In this article, we simulated the 2DIR spectra of the β-hairpin trpzip2. The structural and solvent dynamics were accounted for by using molecular dynamics simulations. The vibrational Hamiltonian was constructed and the vibrational dynamics of the observed amide I band was described by solving the time-dependent Schrödinger equation. The spectra were analyzed using reference states reflecting the symmetry of ideal β-sheet structures.

We demonstrated that detecting 2DIR spectra with waiting times of 1 ps in the perpendicular polarization configuration strongly enhances the cross peaks associated with states of a⁻ and a⁺ symmetry. These cross peaks (in particular the one above the diagonal) at finite waiting times seem to provide a clearer signature for β-sheet structure than the Z-shape that exists for zero waiting time. The cross-peak enhancement is due to vibrational population transfer between states with a⁻ and a⁺ symmetry character. Similar enhancement can be expected to be found in other secondary structural elements of peptides and proteins, such as α-helices, where vibrational population transfer between A and E₁ states is expected. The observation here is based on the simulation for one β-hairpin that is small enough to be treated with accurate spectral simulations. The observation should be confirmed by experiments on this hairpin as well as larger peptides and proteins. Preliminary experiments performed on the trpzip2 hairpin by the Tokmakoff group show population transfer effects similar to our predictions (A. Tokmakoff, 2007, private communication). Moreover, the simulated population transfer rate found by us is in very good agreement with the vibrational anisotropy decay measured for several proteins (4). This anisotropy decay can also be due to rotational dynamics in the proteins, but it is unlikely that such fast dynamics occurs for large proteins; the only other source of the anisotropy decay is vibrational population transfer.

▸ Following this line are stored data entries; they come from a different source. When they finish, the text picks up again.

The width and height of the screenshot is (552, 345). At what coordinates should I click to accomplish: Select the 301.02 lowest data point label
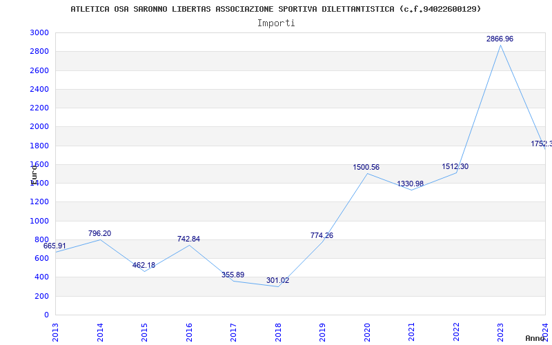[x=277, y=281]
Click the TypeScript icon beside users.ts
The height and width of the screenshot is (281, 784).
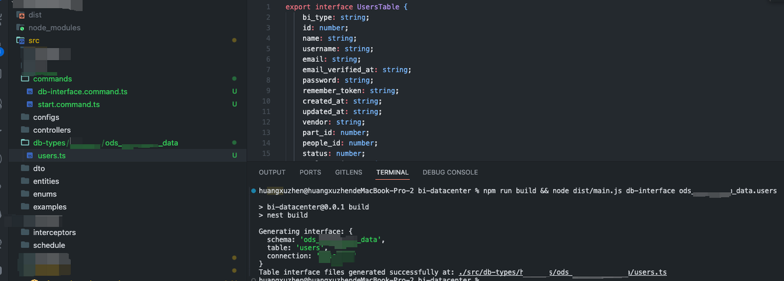[x=30, y=155]
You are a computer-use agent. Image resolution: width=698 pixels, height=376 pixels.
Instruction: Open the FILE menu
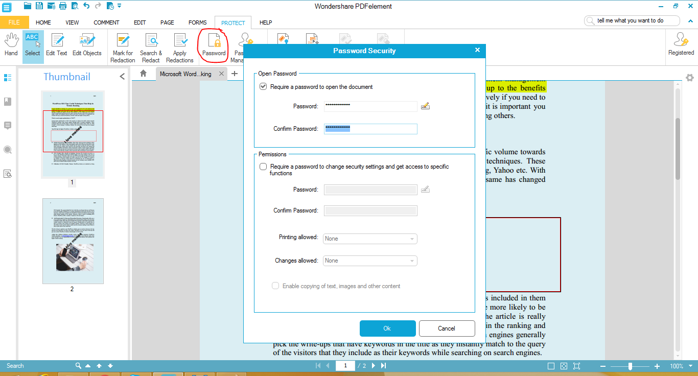tap(14, 22)
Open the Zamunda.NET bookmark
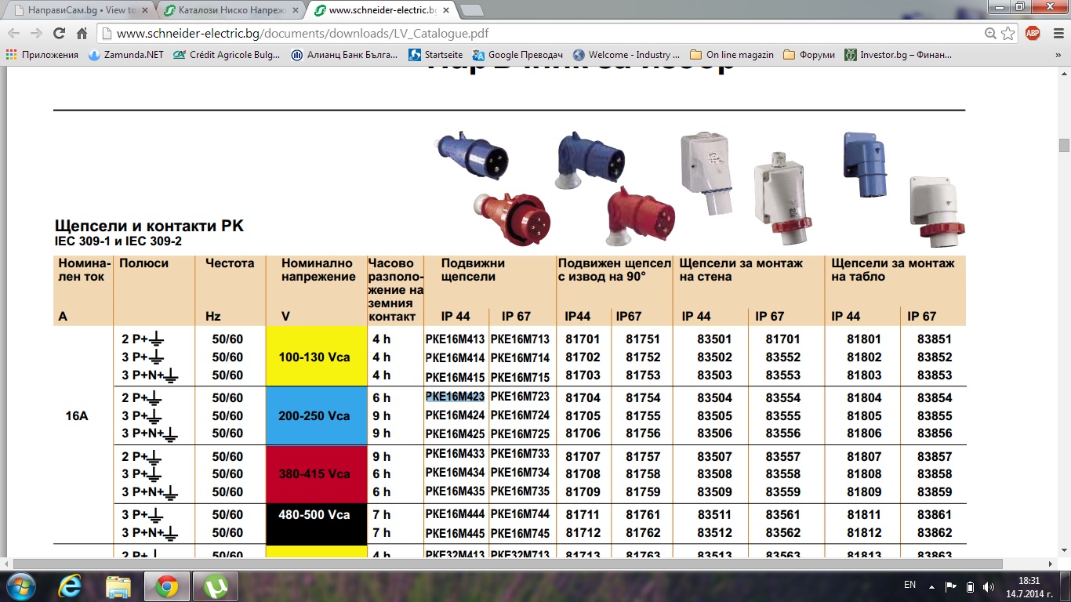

The observed contrast enhancement of the cross peaks can be expected to improve the interpretation of spectra after the denaturation of peptides, by increasing the sensitivity to structural order. This suggests that, to maximize the structural discrimination between native folded and unfolded states, 2DIR spectra used in T-jump experiments on peptides, such as trpzip2, should be performed in the perpendicular polarization configuration with a finite waiting time of 500–1000 fs.